**What you will do:** Copy out the data below. Leave nothing out and alter nothing.

**Data records:**

######

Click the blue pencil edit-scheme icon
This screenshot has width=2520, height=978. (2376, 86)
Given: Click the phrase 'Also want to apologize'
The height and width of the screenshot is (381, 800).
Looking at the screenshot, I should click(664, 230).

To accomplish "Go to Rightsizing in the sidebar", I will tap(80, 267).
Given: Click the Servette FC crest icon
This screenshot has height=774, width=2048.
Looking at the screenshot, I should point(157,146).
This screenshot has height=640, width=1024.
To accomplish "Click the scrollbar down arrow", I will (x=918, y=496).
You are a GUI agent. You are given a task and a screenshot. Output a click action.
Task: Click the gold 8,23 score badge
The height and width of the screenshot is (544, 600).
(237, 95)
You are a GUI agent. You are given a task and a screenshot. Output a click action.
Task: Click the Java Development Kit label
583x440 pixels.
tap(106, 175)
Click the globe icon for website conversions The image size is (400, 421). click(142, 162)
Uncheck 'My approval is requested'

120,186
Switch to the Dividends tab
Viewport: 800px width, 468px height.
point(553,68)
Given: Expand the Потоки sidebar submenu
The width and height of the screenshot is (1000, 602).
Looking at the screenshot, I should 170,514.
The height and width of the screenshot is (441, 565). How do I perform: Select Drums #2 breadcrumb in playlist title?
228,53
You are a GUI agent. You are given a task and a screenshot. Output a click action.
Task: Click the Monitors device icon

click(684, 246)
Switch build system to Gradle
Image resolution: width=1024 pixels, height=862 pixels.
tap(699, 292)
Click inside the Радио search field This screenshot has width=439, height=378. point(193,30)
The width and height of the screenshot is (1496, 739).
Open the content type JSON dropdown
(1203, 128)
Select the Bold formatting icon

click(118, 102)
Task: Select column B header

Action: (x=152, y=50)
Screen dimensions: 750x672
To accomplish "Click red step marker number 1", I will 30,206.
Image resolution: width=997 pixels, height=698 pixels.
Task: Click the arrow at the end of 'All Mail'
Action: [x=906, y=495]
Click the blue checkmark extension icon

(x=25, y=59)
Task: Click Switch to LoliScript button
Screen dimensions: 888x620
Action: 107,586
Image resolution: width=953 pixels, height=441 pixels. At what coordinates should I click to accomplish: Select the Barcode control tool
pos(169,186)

######

**Answer to the problem:**
Click the blue pencil edit-scheme icon
This screenshot has width=2520, height=978. (2376, 86)
Given: Click the phrase 'Also want to apologize'
The height and width of the screenshot is (381, 800).
Looking at the screenshot, I should click(664, 230).

To accomplish "Go to Rightsizing in the sidebar", I will tap(80, 267).
Given: Click the Servette FC crest icon
This screenshot has height=774, width=2048.
Looking at the screenshot, I should point(157,146).
This screenshot has height=640, width=1024.
To accomplish "Click the scrollbar down arrow", I will (x=918, y=496).
You are a GUI agent. You are given a task and a screenshot. Output a click action.
Task: Click the gold 8,23 score badge
The height and width of the screenshot is (544, 600).
(237, 95)
You are a GUI agent. You are given a task and a screenshot. Output a click action.
Task: Click the Java Development Kit label
583x440 pixels.
tap(106, 175)
Click the globe icon for website conversions The image size is (400, 421). click(142, 162)
Uncheck 'My approval is requested'

120,186
Switch to the Dividends tab
Viewport: 800px width, 468px height.
point(553,68)
Given: Expand the Потоки sidebar submenu
The width and height of the screenshot is (1000, 602).
Looking at the screenshot, I should 170,514.
The height and width of the screenshot is (441, 565). How do I perform: Select Drums #2 breadcrumb in playlist title?
228,53
You are a GUI agent. You are given a task and a screenshot. Output a click action.
Task: Click the Monitors device icon

click(684, 246)
Switch build system to Gradle
Image resolution: width=1024 pixels, height=862 pixels.
tap(699, 292)
Click inside the Радио search field This screenshot has width=439, height=378. point(193,30)
The width and height of the screenshot is (1496, 739).
Open the content type JSON dropdown
(1203, 128)
Select the Bold formatting icon

click(118, 102)
Task: Select column B header

Action: (x=152, y=50)
Screen dimensions: 750x672
To accomplish "Click red step marker number 1", I will 30,206.
Image resolution: width=997 pixels, height=698 pixels.
Task: Click the arrow at the end of 'All Mail'
Action: [x=906, y=495]
Click the blue checkmark extension icon

(x=25, y=59)
Task: Click Switch to LoliScript button
Screen dimensions: 888x620
Action: 107,586
Image resolution: width=953 pixels, height=441 pixels. At what coordinates should I click to accomplish: Select the Barcode control tool
pos(169,186)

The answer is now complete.